Impact of Strait of Hormuz Closure: Global Fertiliser Supply Could Be Disrupted
Jakarta — Geopolitical tensions in the Middle East have once again focused global attention on the Strait of Hormuz, a narrow shipping lane connecting the Persian Gulf with the Indian Ocean.
The Strait has long been recognised as one of the world’s most important energy corridors, but its role extends beyond oil and gas trade alone. The route is also vital for global fertiliser commerce.
Several analysts have warned that disruptions at the Strait of Hormuz could trigger a surge in fertiliser prices, hamper the supply of agricultural raw materials, and increase food production costs across various countries.
The Strait of Hormuz is one of the most strategically important narrow points in global trade. Beyond serving as a primary export route for oil and gas from Gulf nations, the region also plays a significant role in fertiliser trade, particularly nitrogen-based fertilisers such as urea.
“Should the Strait of Hormuz be closed, the impact on the fertiliser complex could be severe. The nitrogen complex, and urea in particular, would bear the heaviest burden, given this region’s importance to global exports,” according to analysis by Rabobank.
The Middle East represents one of the world’s largest centres for nitrogen-based fertiliser production. Countries such as Qatar, Iran, Saudi Arabia, the United Arab Emirates, and Bahrain possess substantial production capacity and export their products to various global markets.

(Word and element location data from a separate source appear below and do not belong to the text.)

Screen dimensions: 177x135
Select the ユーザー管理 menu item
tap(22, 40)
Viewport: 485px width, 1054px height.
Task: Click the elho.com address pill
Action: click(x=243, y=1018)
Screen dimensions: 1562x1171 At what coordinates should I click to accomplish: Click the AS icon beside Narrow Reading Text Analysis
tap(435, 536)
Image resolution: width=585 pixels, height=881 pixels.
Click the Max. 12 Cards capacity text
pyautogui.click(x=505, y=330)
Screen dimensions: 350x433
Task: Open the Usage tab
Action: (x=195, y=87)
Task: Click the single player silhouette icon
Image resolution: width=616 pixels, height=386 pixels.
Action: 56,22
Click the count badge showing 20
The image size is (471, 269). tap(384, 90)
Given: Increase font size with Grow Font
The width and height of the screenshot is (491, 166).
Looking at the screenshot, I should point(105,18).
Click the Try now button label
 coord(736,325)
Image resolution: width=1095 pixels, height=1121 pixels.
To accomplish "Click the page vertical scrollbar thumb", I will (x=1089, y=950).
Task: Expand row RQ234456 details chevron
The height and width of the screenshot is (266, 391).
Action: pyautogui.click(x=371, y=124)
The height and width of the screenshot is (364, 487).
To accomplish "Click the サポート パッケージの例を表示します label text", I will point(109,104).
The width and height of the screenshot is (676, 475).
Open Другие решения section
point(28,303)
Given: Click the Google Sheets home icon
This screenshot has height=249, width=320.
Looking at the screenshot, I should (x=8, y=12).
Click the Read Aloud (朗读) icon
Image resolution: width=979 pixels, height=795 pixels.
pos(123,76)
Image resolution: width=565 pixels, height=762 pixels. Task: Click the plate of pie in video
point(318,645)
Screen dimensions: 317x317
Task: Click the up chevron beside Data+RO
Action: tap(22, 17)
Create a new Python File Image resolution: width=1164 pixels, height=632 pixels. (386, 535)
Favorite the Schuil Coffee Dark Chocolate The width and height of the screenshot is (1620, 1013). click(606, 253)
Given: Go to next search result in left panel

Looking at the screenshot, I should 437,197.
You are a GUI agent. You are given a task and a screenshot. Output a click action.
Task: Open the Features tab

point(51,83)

The region’s significant role has led the Strait of Hormuz to be frequently referred to as the “nutrient highway” or primary route for global agricultural nutrition trade.
Disruptions at the Strait of Hormuz have the potential not only to impede fertiliser distribution but also to trigger significant price increases. Rabobank has modelled several scenarios should the route face disruption. Under a full closure scenario, urea prices in several major importing nations could spike sharply within a short timeframe.